2. This case will go back to the Division Bench for trial.
1Before Mr. Justice Bayley and Mr. Justice Hobhouse.
The 17th June 1869.
Gaur Hari Dutt and Others (Plaintiffs) v. Radha Gabind Shaha (Defendant.)
Special Appeal No. 463 of 1869, from a decree of the Judge of Dacca, dated the 26th November 1868, affirming a decree of the Subordinate Judge of that district, dated the 25th January 1868.
Baboo Srinath Banerjee for the appellants.
Mr. R.T. Allan for the respondent.
Hobhouse, J. - In this case the sole question before us is this:--There were two houses, originally the property of one Loknath. Chandra Mani, his widow, was for her life-time holding those houses as heir-at-law of Loknath, and the plaintiff before us was, during Chandra Mani''s incumbency, the reversionary heir to those houses. In this state of facts, a certain person held a decree for money against the plaintiff; and in execution of that decree, he advertized for sale whatever rights and interests the'' plaintiff had in those houses, and the defendant became the auction-purchaser of those rights and interests. Thereafter, Chandra Mani died, and the plaintiff became the heir-at-law to the property of Loknath, and as such heir-at-law, he now sues to recover possession of those two houses.

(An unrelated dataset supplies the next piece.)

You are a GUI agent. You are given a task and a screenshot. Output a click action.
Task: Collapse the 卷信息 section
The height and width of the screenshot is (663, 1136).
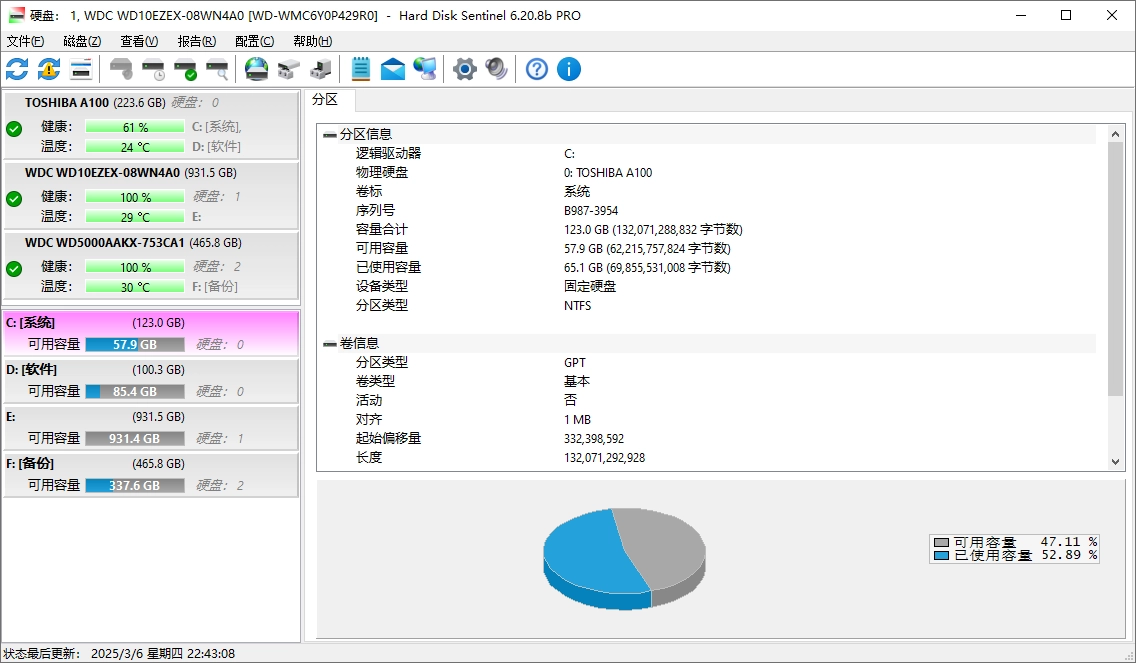[x=330, y=343]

The contention is that, inasmuch as, at the time of the sale, the plaintiff had only a reversionary interest in the houses, so under the ruling in the case of Pranputtee Koer v. Lalla Futtek Bahadoor Sing 2 Hay''s Rep., 608, the plaintiff had no existing interest in those houses, but only a contingent interest; and thus it is argued, that, when the defendant bought whatever interest the plaintiff had, he bought nothing at all, and could buy nothing. It is evident that there is on the face of it a fallacy in this argument. In the first place, we are not shown any authority on the point that a reversionary interest cannot be sold in execution of a decree; and, secondly, it is quite clear that in this case the reversioner had some interest. It was indeed but a contingent interest, that is, contingent upon his surviving Chandra Mani, but it was not the less an interest, and, no doubt, had, as it is proved by the sale that it had, a marketable value; and at any rate when the defendant is found to have purchased whatever interest the plaintiff had at that time in those houses, it is not for the plaintiff, that is, the person who, in some shape or other, put the purchase-money in his pocket, to come in and say that the defendant has bought nothing.
We think that the sale was a good sale, and the lower Appellate Court was right, although his reasoning may not be quite accurate in finding it to be so.
The special appeal is dismissed with costs.